BEGIN Provided text
LA Phil's 'Fidelio' Is an Opera Hit for the Deaf

By Truman C. Wang
4/21/2022

Photo credit: Deaf West Theater

Last week’s Fidelio, a collaboration of LA Phil and the Deaf West Theater, was a singular achievement to bring opera to the hearing impaired community.  Judging from the many in attendance who were enjoying themselves and applauding in sign language (shaking both hands in the air), I am happy to report opera has gained a new group of fans heretofore finding the art form all but inaccessible.

How this project came to fruition was as improbable as the opera’s creation in 1805 by its deaf composer.  Given that this semi-staging was created for both deaf and hearing audiences, each character was also played by a deaf actor, bringing their ‘gestural and emotional poetry’ (in director Alberto Arvelo’s words) to the role.  In an ensemble situation, as the music grew louder, more deaf actors entered the scene to create a ‘visual crescendo’.   The deaf actors also handled all the dialogs in sign language with projected supertitles while sharing the same stage with the singers.  For the deaf audience, the supertitles also included musical cues such as “overture”, “musical intro”, “musical outro”, etc.  It was an intricate balancing act for the hearing and deaf cast of players that worked out surprisingly well.

Among the deaf actors, Amelia Hensley (Leonore), Gregor Lopez (Rocco), Josh Castille (Florestan) and Gabriel Silva (Don Pizarro) stood out for their fine acting with gestures and emotions, evoking true terror in the dungeon scene as well as various conflicting emotions in the Act 1 quartet, “Mir ist so wunderbar”.   They were joined by a ‘chorus’ of deaf actors as prisoners who persuasively gestured their plight and yearning for freedom.

On the musical side, Gustavo Dudamel launched the overture in an ‘overdrive’ mode, conveying the tensions of what’s to come.  The strings and even the timpani played with minimal vibrato, in the period style of Beethoven’s time.  So while the deaf actors on stage were trying to channel Beethoven’s spirit, the conductor was attempting to do the same musically in the pit.  (Yes somehow they were able to create an orchestra pit on the stage of the Disney Hall.)   The LA Phil was in exemplary form, most notably the joyous oboe in Florestan’s prison aria that brightened up an otherwise dark dungeon scene.
END Provided text
* **Activity**
In the Fidelio review above, please name the deaf actor who played Leonore.
BEGIN Records supplied
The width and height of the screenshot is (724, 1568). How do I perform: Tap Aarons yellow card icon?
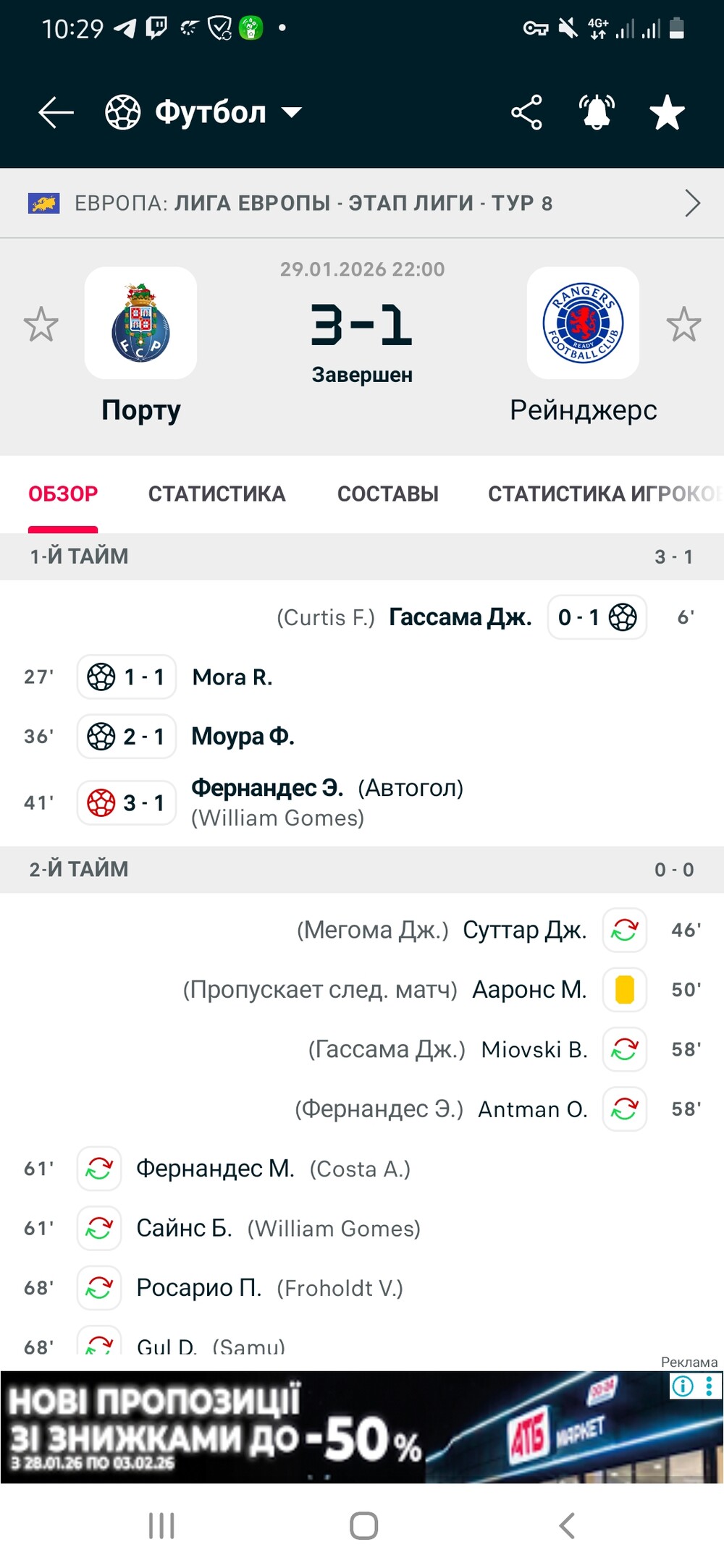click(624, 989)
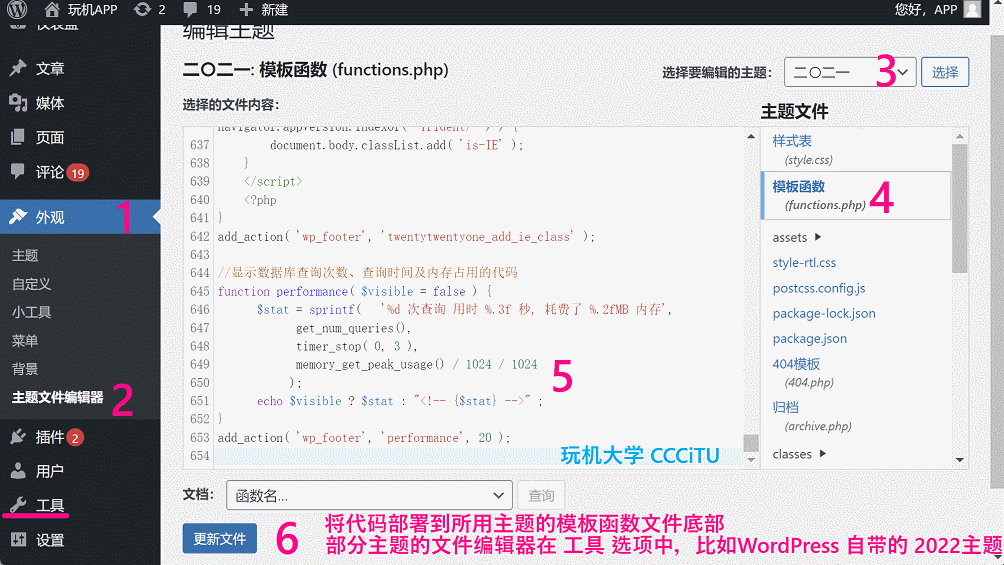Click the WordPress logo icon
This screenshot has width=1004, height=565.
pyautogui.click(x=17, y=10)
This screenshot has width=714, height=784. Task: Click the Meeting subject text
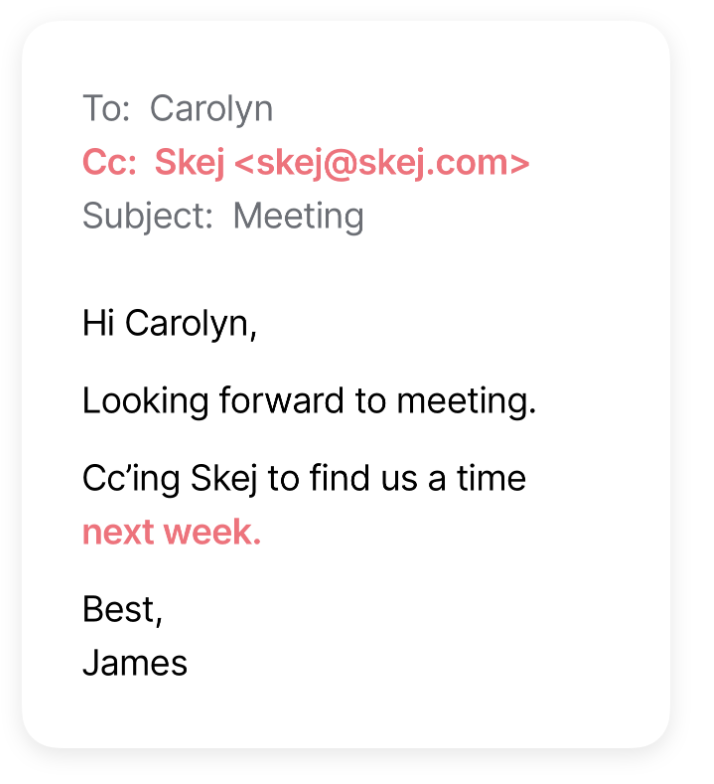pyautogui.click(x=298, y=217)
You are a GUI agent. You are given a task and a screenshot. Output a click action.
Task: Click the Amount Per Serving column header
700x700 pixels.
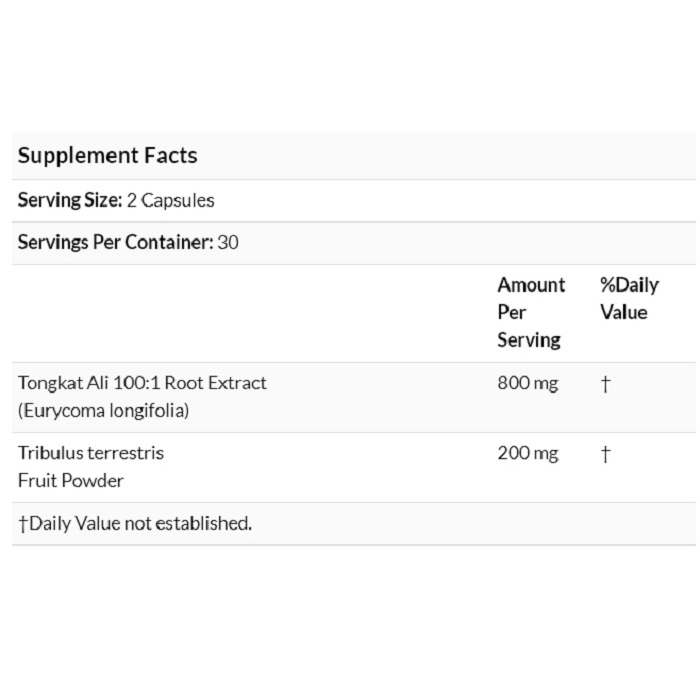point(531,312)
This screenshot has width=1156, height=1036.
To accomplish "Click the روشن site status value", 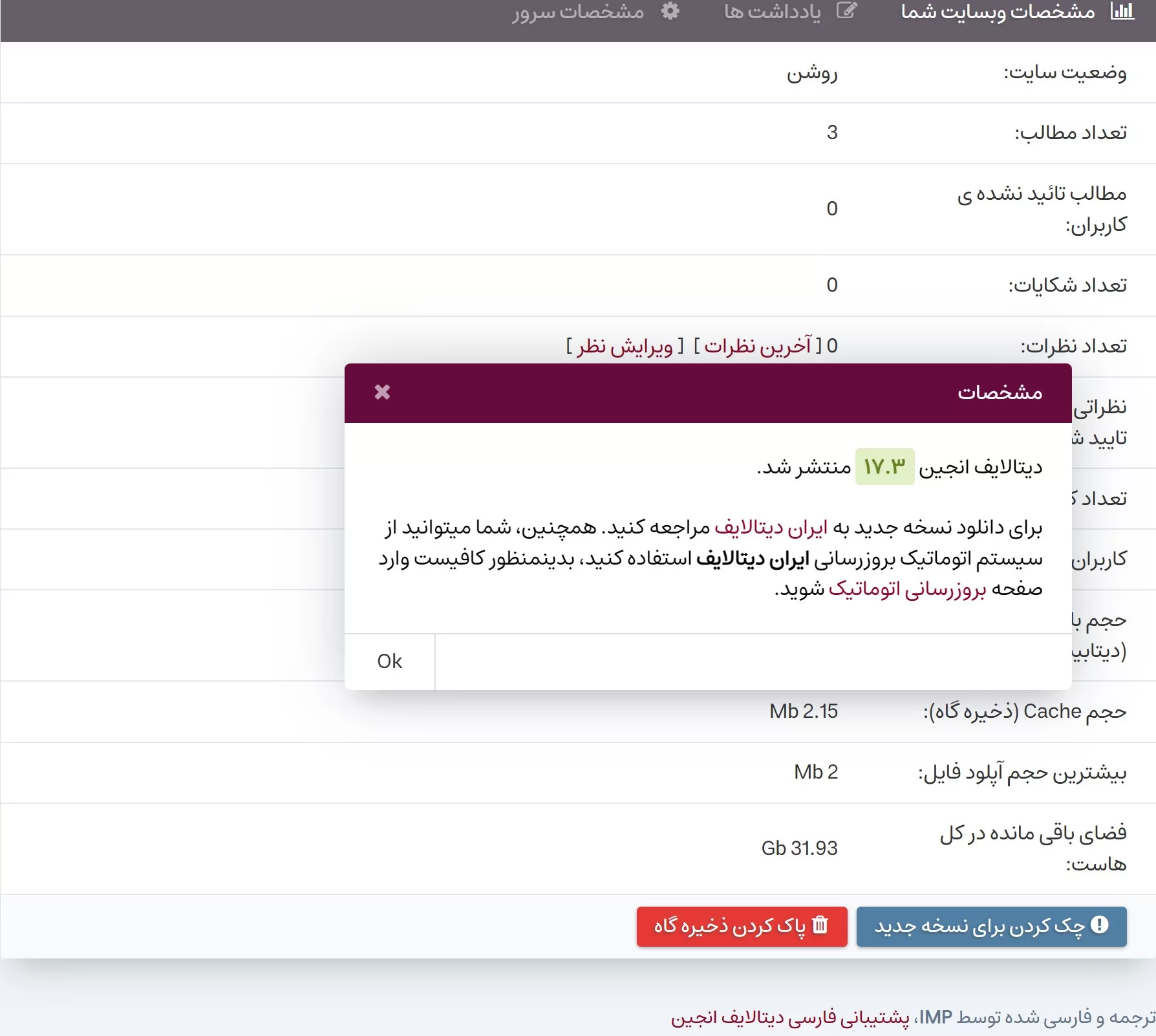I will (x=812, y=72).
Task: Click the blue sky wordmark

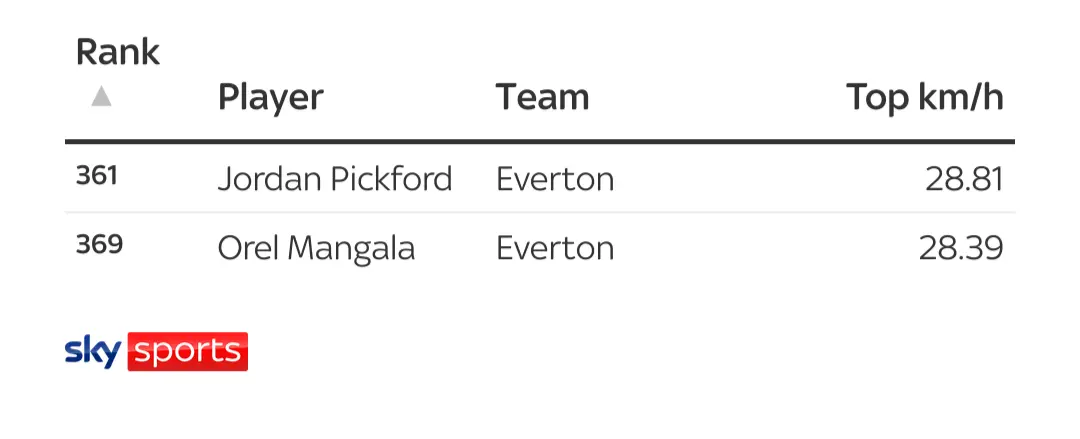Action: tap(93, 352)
END Records supplied
* **Written solution**
Amelia Hensley